In a Gazette Notice, Treasury Cabinet Secretary Njuguna Ndung’u revealed the extension, shifting the deadline from April 6, 2024, to June 30, 2024, allowing traders to bring in 250,000 tonnes of sugar without duty charges.
This measure is intended to augment local production and mitigate soaring sugar prices.
"It is notified for the general information of the public that…the Cabinet Secretary for the National Treasury and Economic Planning has extended the period for the importation of 250,000 metric tonnes of white or brown sugar specified in Gazette Notice No. 14093 of 2023 dated October 13, 2023, from the April 6, 2024, to June 30," Ndung’u stated.
The decision to prolong the importation window stemmed from a plea by Agriculture Cabinet Secretary Mithika Linturi, who highlighted a pressing need to bridge the gap between local sugar production and demand.
Read More
Linturi's request to the Treasury underscored the anticipated shortfall in domestic sugar output, projecting a deficit of 192,000 tonnes for the initial half of 2024 based on current production trends.

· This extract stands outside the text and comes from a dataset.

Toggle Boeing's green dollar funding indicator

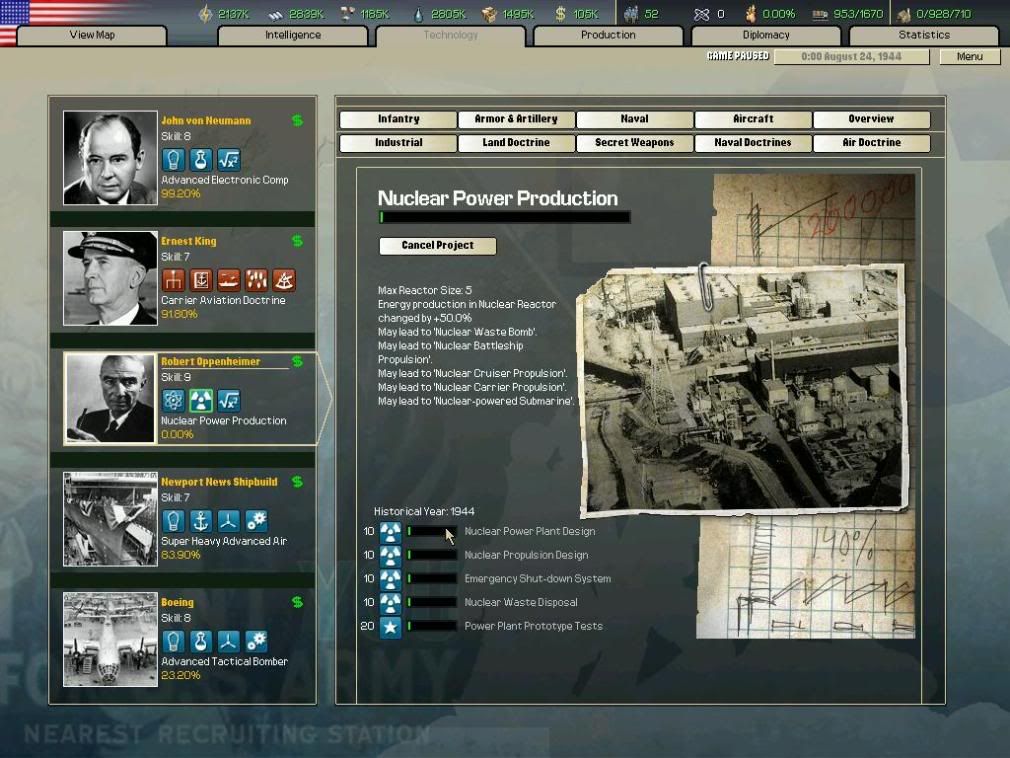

The move aligns with government efforts to stabilize sugar prices and ensure adequate supply in the market, addressing concerns over potential shortages and inflated costs.
By extending the duty-free importation period, authorities aim to bolster the nation's sugar inventory, offering relief to consumers and businesses alike.
The decision received mixed reactions, with some stakeholders welcoming the initiative as a pragmatic response to supply challenges, while others expressed reservations regarding its long-term implications for local sugar producers.
Despite the extension providing temporary relief, industry observers emphasize the importance of sustainable measures to enhance domestic sugar production, emphasizing investments in agricultural infrastructure, technology, and policy frameworks to foster competitiveness and self-sufficiency in the sector.
As the extended importation window unfolds, stakeholders remain vigilant, monitoring its impact on local sugar markets and evaluating the need for further interventions to ensure a resilient and sustainable sugar industry in the long run.